Testifying on behalf of OAFP, Evan Saulino, MD, said the loan repayment program is a short-term fix to attract physicians to rural areas. Nick Gideonse, MD submitted testimony saying, “We annually have many more qualified candidates and communities than we can fund at current levels.”
The House Health Committee says it will hold onto this bill until later in the session when it decides which spending bills are its top priorities. Those bills will be ranked and sent to Ways and Means.

SB 37 – Prompt pay for rural clinics runs into fiscal land mine
When the Senate Rural Health Policy Committee first heard SB 37, they were told it would take $50,000 to speed up Oregon Health Plan payments to rural health clinics. The committee was ready to move the bill forward when all of a sudden the price tag jumped to $200,000 General Fund, $500,000 Total Funds, plus one FTE at DHS for an additional $77,000.
Sen. Joanne Verger (D-Coos Bay) said, “We were told this was just a timing issue.”
Sen. Chris Telfer (R-Bend) said, “I’m perplexed at the cost of doing this. Why does it cost $77,000 in personnel just to change the timing of these payments?”
Jim Edge, Director of the Division of Medical Assistance Programs (DMAP) says it would require them to first make an estimated payment and then make a final settlement payment. He said the real delay comes from Medicare, which often takes six to eight months to pay its share.
Sen. Laurie Monnes Anderson (D-Gresham) said, “It’s not really DHS’s fault.”
Committee Chair Sen. Bill Morrisette, (D-Springfield) said, “This is a very important bill that would keep some clinics from closing.” But he did not have the votes to move the bill out of committee. One option is to delay implementation from this biennium to next biennium to delay the budget impact. For now, the bill is on hold.

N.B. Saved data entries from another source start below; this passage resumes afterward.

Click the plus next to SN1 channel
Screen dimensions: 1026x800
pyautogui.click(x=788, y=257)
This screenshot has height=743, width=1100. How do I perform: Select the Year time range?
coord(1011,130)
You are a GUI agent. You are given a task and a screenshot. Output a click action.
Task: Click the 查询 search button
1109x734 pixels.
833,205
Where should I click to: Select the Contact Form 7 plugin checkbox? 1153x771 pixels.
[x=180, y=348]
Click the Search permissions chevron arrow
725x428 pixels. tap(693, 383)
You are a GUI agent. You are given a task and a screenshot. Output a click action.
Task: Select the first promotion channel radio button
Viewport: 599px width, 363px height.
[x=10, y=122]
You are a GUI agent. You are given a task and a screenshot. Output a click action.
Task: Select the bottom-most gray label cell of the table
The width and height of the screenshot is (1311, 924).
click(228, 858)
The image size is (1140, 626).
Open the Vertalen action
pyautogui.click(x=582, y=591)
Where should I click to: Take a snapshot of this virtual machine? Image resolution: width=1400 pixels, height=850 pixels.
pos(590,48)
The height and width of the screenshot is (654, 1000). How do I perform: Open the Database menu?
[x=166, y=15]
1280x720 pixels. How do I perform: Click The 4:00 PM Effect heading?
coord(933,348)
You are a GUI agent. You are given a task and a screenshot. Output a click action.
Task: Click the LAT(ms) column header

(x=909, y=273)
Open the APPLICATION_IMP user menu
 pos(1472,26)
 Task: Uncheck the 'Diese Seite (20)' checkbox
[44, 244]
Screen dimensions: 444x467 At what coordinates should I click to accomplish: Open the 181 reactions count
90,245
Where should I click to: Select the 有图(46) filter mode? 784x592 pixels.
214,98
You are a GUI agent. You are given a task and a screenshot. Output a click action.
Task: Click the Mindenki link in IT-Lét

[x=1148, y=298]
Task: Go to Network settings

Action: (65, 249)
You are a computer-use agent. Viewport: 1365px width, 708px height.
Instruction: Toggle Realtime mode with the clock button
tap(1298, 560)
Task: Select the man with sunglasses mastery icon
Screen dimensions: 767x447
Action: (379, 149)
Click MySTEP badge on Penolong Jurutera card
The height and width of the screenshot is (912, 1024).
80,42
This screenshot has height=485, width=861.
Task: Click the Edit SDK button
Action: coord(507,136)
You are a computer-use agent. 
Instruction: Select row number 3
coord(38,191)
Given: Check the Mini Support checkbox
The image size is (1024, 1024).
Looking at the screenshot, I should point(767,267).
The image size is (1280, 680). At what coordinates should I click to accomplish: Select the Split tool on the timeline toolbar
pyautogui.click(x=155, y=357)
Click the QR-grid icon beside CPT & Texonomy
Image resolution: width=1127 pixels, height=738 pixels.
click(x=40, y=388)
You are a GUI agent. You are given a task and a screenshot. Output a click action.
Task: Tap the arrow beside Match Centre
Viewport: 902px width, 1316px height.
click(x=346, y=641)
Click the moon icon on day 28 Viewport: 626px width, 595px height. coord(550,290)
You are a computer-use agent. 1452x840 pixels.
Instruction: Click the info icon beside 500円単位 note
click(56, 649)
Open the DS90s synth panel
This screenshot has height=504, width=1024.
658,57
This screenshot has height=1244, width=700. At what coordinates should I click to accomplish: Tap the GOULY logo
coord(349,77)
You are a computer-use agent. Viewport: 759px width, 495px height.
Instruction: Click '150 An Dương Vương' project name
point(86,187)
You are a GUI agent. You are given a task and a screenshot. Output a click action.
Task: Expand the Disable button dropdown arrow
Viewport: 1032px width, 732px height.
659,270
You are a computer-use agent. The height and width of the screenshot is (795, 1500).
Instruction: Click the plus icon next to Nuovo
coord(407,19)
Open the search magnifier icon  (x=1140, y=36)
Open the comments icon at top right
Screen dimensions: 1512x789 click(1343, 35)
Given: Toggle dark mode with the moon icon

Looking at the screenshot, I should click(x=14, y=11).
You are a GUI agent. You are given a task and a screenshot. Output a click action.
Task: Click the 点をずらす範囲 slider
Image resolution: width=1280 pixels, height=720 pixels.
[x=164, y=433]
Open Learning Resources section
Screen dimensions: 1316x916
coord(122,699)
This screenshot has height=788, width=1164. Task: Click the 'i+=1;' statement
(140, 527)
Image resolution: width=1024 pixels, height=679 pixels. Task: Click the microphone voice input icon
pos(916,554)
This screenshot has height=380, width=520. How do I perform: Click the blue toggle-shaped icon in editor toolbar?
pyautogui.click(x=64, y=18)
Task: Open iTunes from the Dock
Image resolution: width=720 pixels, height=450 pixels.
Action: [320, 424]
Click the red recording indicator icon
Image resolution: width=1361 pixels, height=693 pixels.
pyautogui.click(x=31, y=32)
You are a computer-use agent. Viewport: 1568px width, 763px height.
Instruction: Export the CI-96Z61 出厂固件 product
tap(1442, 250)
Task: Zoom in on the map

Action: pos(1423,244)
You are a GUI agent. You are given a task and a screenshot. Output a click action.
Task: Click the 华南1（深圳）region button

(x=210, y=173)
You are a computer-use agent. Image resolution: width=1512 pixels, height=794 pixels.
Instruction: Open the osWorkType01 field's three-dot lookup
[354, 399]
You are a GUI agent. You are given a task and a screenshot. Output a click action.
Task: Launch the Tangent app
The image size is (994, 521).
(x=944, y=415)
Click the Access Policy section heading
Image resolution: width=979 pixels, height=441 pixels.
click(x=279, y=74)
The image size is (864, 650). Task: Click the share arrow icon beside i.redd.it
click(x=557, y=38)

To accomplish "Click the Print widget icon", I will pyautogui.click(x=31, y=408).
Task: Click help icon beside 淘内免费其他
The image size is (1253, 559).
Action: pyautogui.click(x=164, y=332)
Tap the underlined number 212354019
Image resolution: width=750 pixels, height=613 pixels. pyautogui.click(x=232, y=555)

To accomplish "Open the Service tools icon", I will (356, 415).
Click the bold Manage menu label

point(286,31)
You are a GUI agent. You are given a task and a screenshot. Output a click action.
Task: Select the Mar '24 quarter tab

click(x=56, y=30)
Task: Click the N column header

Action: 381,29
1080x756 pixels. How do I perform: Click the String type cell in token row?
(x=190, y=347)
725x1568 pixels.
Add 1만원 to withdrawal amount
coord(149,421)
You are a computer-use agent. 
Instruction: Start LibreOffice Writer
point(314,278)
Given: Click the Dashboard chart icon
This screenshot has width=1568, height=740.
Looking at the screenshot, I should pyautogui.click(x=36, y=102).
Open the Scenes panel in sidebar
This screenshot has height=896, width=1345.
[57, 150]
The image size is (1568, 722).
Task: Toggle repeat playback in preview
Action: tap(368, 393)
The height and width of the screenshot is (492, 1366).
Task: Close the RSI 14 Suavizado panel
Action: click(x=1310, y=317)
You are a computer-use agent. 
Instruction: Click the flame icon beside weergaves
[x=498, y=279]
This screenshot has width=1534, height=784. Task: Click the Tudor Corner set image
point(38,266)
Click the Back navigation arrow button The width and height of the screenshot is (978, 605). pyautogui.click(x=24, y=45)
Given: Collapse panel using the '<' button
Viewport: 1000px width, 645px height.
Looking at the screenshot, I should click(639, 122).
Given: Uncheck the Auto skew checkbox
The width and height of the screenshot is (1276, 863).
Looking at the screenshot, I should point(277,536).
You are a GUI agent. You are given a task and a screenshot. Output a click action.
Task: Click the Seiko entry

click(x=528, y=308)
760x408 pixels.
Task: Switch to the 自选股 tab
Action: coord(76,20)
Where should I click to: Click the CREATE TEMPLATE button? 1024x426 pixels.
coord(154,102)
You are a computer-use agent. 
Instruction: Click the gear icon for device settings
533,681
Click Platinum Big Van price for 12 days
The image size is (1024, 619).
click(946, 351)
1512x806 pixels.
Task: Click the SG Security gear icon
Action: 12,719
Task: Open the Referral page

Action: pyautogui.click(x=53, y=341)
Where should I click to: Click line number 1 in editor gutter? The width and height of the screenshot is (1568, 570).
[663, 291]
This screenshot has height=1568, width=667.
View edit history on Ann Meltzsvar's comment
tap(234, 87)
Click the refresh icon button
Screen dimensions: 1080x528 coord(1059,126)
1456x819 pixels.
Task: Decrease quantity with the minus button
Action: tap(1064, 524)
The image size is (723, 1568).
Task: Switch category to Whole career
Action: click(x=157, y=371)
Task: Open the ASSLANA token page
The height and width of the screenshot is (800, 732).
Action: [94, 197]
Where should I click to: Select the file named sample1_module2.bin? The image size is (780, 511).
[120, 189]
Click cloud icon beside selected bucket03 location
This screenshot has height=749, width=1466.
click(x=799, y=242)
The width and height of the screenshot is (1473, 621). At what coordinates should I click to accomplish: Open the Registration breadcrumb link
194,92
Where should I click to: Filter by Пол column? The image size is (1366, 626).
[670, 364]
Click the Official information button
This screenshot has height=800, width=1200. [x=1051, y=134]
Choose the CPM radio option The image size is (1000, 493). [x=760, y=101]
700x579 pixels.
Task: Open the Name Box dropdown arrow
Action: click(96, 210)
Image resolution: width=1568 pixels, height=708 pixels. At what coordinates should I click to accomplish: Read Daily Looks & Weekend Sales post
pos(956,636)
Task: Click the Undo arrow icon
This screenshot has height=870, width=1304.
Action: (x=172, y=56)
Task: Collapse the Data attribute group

SB 39 – Cigarette tax for rural safety net
This bill would not increase the cigarette tax. It would simple reallocate the existing tax to help support rural hospitals and clinics.
Scott Ekblad, director of the Office of Rural Health, suggested some amendments to clean up language in the bill and gave the Senate Rural Health Policy Committee a map so they could see where the rural hospitals and isolated rural health facilities are located.
The committee took no action on the bill.

SB 605 – Nonjudgmental Rx dispensing for Nurse Practitioners
Nurse practitioners say a glitch in the law requires them to be physically present to hand some prescriptions to a patient, when the same drug prescribed by a physician can be handed to the patient by any staff in the office.
Legislators on the Senate Health Care Committee say this bill simply clarifies what they thought they passed in a previous session.
There was no opposition to the bill. The Senate committee passed the bill and forwarded it to the Senate.

UPCOMING HEARINGS

Monday, March 9
3 pm – HB 2468 & HB 2376, pharmaceutical gift and compensation reporting, in House Human Services Committee.

Tuesday, March 10
8 am – SB 456, Integrated Health Homes, in Senate Health Care Committee

Wednesday, March 11
8 am – SB 355, Electronic Rx Database, in Senate Rural Health Policy Committee.

Friday, March 13
8 am – HB 2794, Human papillomavirus vaccine mandate, in House Human Services Committee.